*ПРИВЕДЁННЫЙ ТЕКСТ*:
Ранние этапы ее становления связаны с языками тюрки и татарским. А. Харисов отмечает: «Башкиры, знавшие тюрки, писали на этом языке свои шэжэрэ. Торговые документы, юридические бумаги… писались вначале на тюрки, затем на татарском. Обращение Пугачева к башкирам, воинские приказы и стихи Салавата писались на том же общем языке. Наконец, некоторые вышедшие из башкир и жившие в Башкирии поэты писали на том же официальном (но «украшенном» арабизмами) письменном языке. Все это относится прежде всего к башкирской письменной культуре». Следует сказать, что татарский ученый М. Гайнуллин в своей рецензии на книгу А. Харисова (журнал «Агидель», 1966, N 1) присоединяется к положениям, выдвинутым башкирским исследователем.

Положение А. Харисова о роли двуязычия в национальном становлении опирается на анализ развития мировой литературы, где факты двуязычия весьма многочисленны; оно подтверждается также анализом истории башкирской литературы. М. Гафури, С. Кудаш, Ш. Бабич, Д. Юлтый писали вначале на татарском языке, а служили и башкирской литературе, считали себя башкирами, ориентировались на башкирского читателя. Это чувство осознания своей национальности отмечается и у Т. Ялчыгулова, Г. Чокрый. Башкиры всегда тесно были связаны с татарами, знали татарский язык, но гордились и своим. Естественно, что татарский язык долгое время воспринимался как литературный башкирский. В свою очередь татарский литературный язык постоянно обогащался за счет башкирской лексики (А. Харисов в качестве примера приводит стихотворение известного татарского поэта Дэрдменда «Янгыр» – «Дождь»). Словом, башкирский язык существовал, развивался, хотя и не смог закрепиться до революции в форме письменного литературного языка.

Вторая часть исследования А. Харисова посвящена фольклору. Правда, фольклорные главы как бы выпадают из «лада» работы – она исполнена пафоса постижения неизвестного, пафоса исследования, здесь же приходится идти на повторение уже известного: автор опирается на свои собственные прежние труды (во «Введении» он справедливо указывает, что подготовленные им два тома «Башкирского народного творчества»»были началом «путешествия в прошлое», первым его итогом»).

*ЗАДАНИЯ*:
1. Какое стихотворение Дэрдменда А. Харисов приводит в качестве примера, согласно приведённому тексту?
2. Повторите без изменений отрывок приведённого текста от слов «Ранние этапы ее» до слов «выдвинутым башкирским исследователем.».
Для ответа используйте только приведённый текст.

*ВЫДЕРЖКИ ИЗ ДАННЫХ*:
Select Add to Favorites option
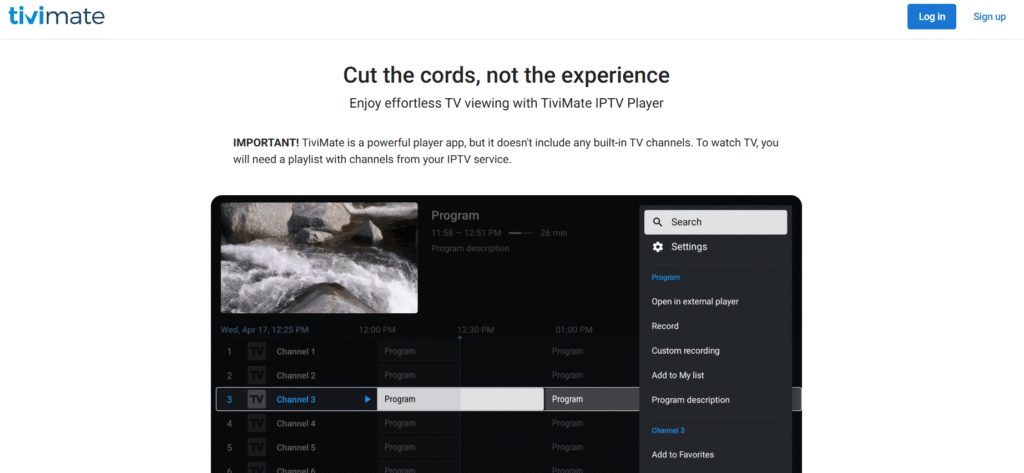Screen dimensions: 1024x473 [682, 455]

--

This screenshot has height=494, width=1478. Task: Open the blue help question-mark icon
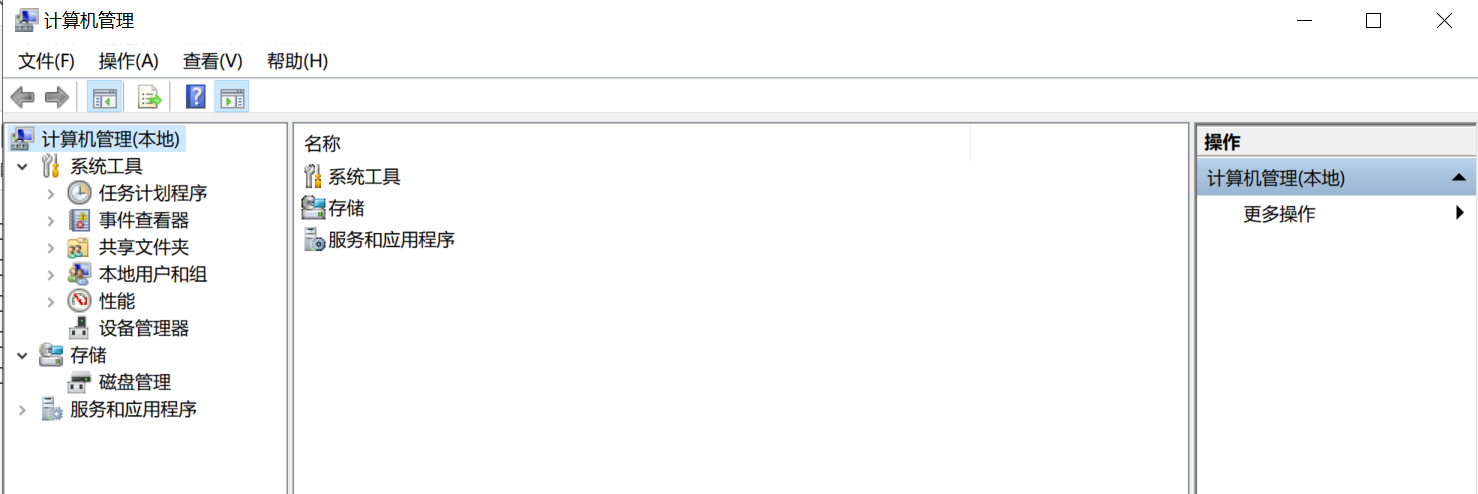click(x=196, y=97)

*ПРАВИЛЬНЫЕ ОТВЕТЫ*:
1. Стихотворение «Янгыр» («Дождь»).

2.
Ранние этапы ее становления связаны с языками тюрки и татарским. А. Харисов отмечает: «Башкиры, знавшие тюрки, писали на этом языке свои шэжэрэ. Торговые документы, юридические бумаги… писались вначале на тюрки, затем на татарском. Обращение Пугачева к башкирам, воинские приказы и стихи Салавата писались на том же общем языке. Наконец, некоторые вышедшие из башкир и жившие в Башкирии поэты писали на том же официальном (но «украшенном» арабизмами) письменном языке. Все это относится прежде всего к башкирской письменной культуре». Следует сказать, что татарский ученый М. Гайнуллин в своей рецензии на книгу А. Харисова (журнал «Агидель», 1966, N 1) присоединяется к положениям, выдвинутым башкирским исследователем.